(What is asked)
Rewrite the records from the line with "You are a GUI" through the end of the records, swapping "Instruction" for "Directive" and keeping everything else the same. Leave the pictures out.

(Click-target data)
────────────────────
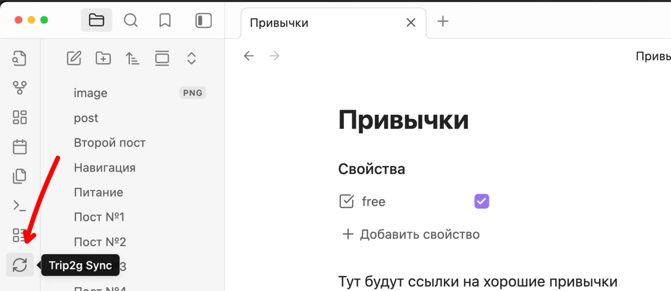The image size is (671, 291).
Task: Navigate back with the left arrow
Action: [x=249, y=56]
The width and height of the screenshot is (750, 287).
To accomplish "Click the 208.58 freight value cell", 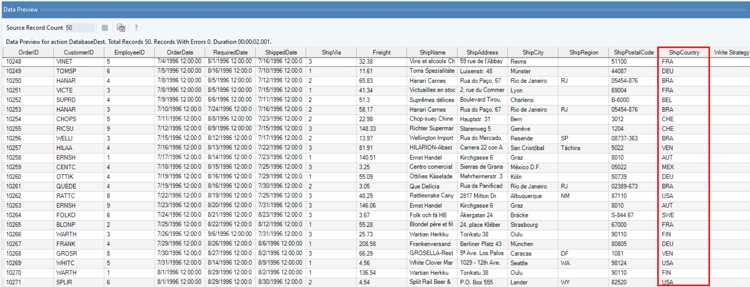I will 367,244.
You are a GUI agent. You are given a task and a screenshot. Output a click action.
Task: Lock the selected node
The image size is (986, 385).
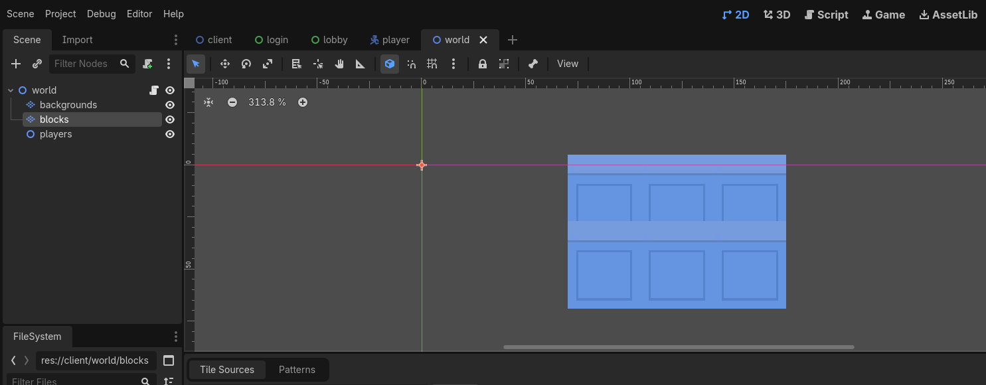pos(483,64)
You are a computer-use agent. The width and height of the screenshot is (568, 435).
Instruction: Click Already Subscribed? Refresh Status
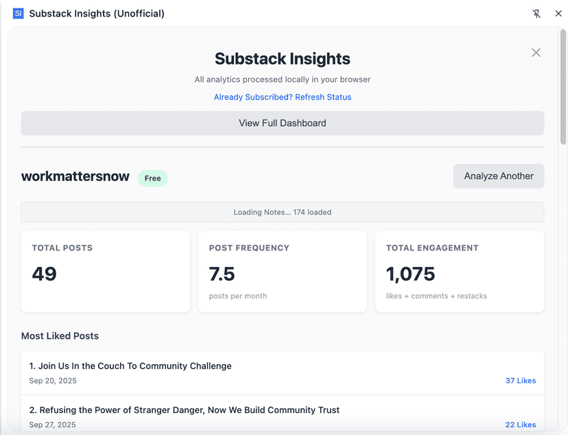point(282,97)
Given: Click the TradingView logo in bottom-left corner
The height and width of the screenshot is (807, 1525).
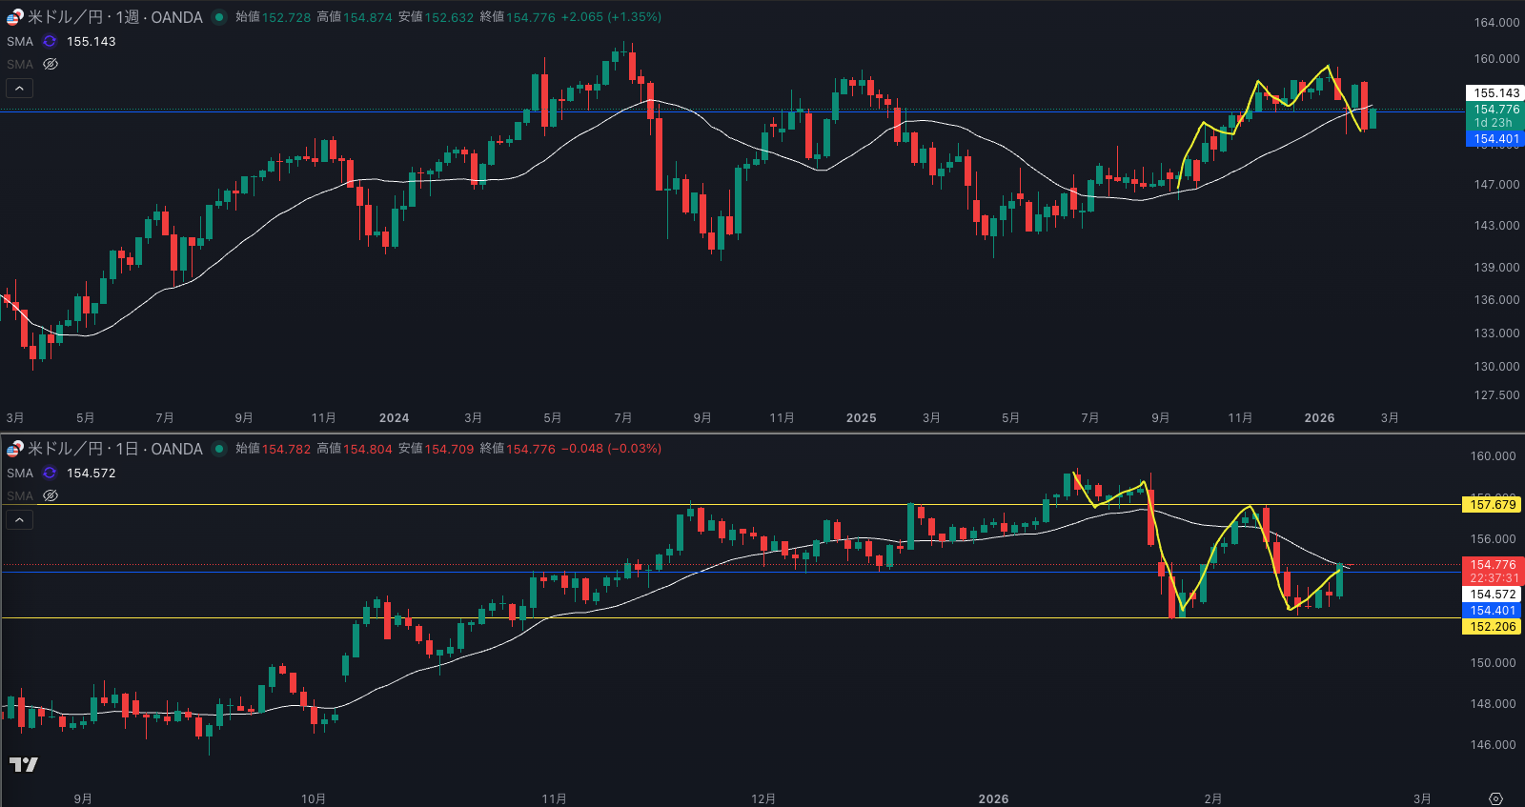Looking at the screenshot, I should click(24, 764).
────────────────────
(Full response)
You are a GUI agent. You are given a task and a screenshot. Output a click action.
Task: Lock the selected node
The image size is (986, 385).
pos(483,64)
You are a computer-use agent. The width and height of the screenshot is (568, 435).
Directive: Click Already Subscribed? Refresh Status
point(282,97)
Given: Click the TradingView logo in bottom-left corner
The height and width of the screenshot is (807, 1525).
Looking at the screenshot, I should click(24, 764).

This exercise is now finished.